Table 3 Comarison of MDPA predictions of human lysozyme (PDB code: 1LZS) undergoing different conformation changes by applying the lowest frequency normal mode motion with different amplitudes

On the other hand, we also noticed that, in many cases, ligand binding might lead to protein conformation changes that are not well described by the low-frequency normal mode motions described above, such as induced-fit conformational changes that cause strong inelastic deformations. In this case, it might be difficult to make accurate LBS predictions using the apo protein structures. Therefore, comparing LBS predictions based on apo structures with those based on complex structures may be another topic worthy of further study.

Conclusion

In this study, a multilayer dynamic perturbation analysis method (MDPA) was developed to predict ligand-binding pockets in proteins. This structural-based method is a direct improvement on our previously established method.

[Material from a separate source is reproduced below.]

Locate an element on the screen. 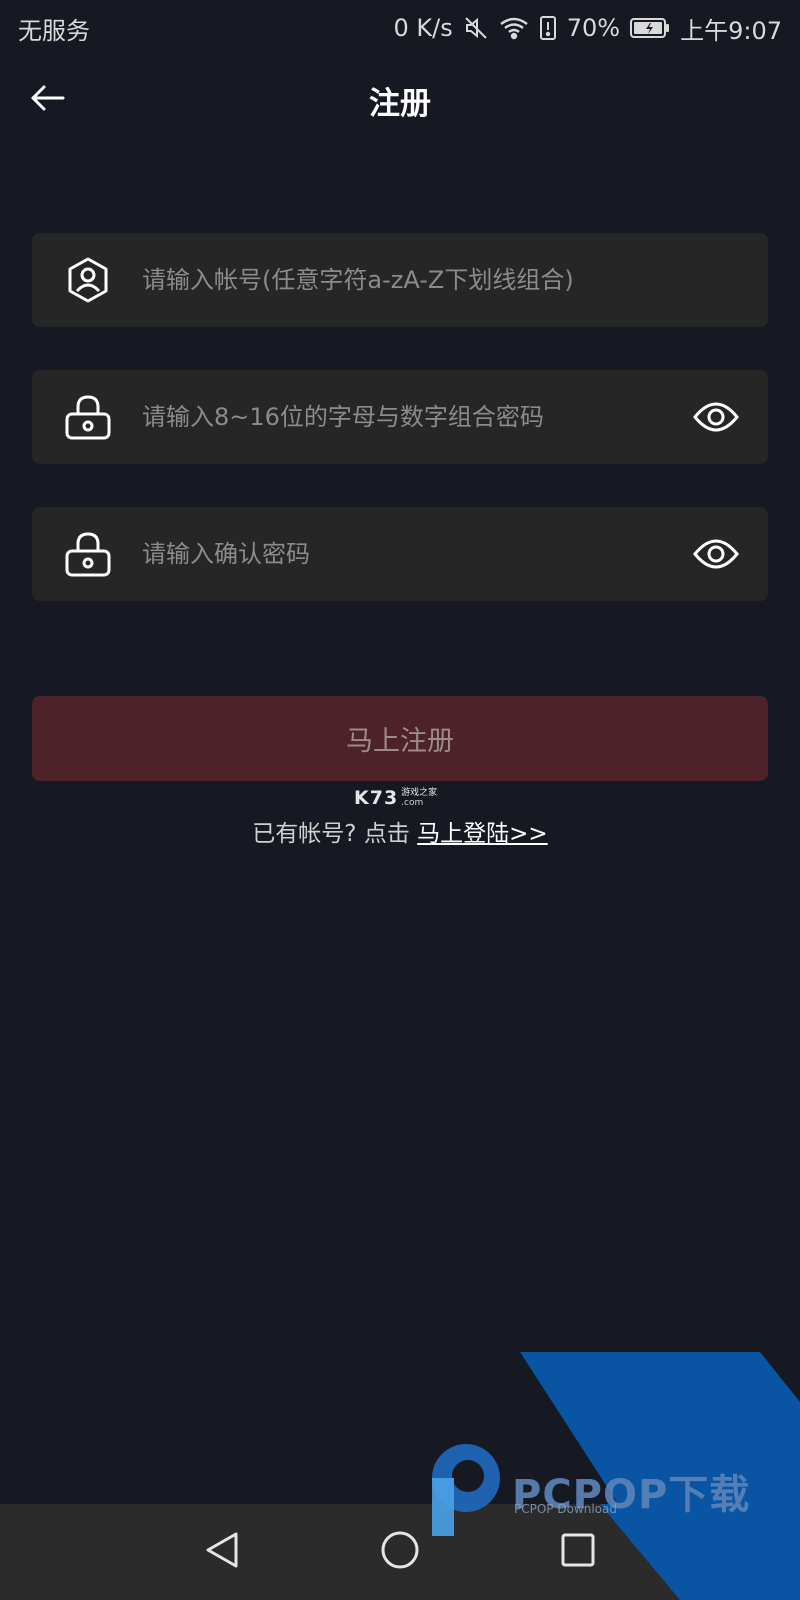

The method has been validated using a standard ligand-protein complex dataset, with an LBS prediction accuracy of at least 30% in 65% of cases and recall of at least 30% in 87% of cases. One of the key features of MDPA is that MDPA is designed to predict the spatial extension of ligands within the binding pocket. The predicted binding region overlapped with the natural ligand in 82% of the complexes in the test dataset, with a prediction accuracy of at least 30% in 87% of the cases and a recall of at least 30% in 95% of cases, indicating that MDPA can give a reasonable prediction for protein pickets.

The combination of MDPA with deep learning methods based on ligand-protein interaction big data (such as DeepbindPoc) provides a good starting point for MDPA to study further biomolecular functions, including the prediction of natural ligands and their involved physicochemical interactions.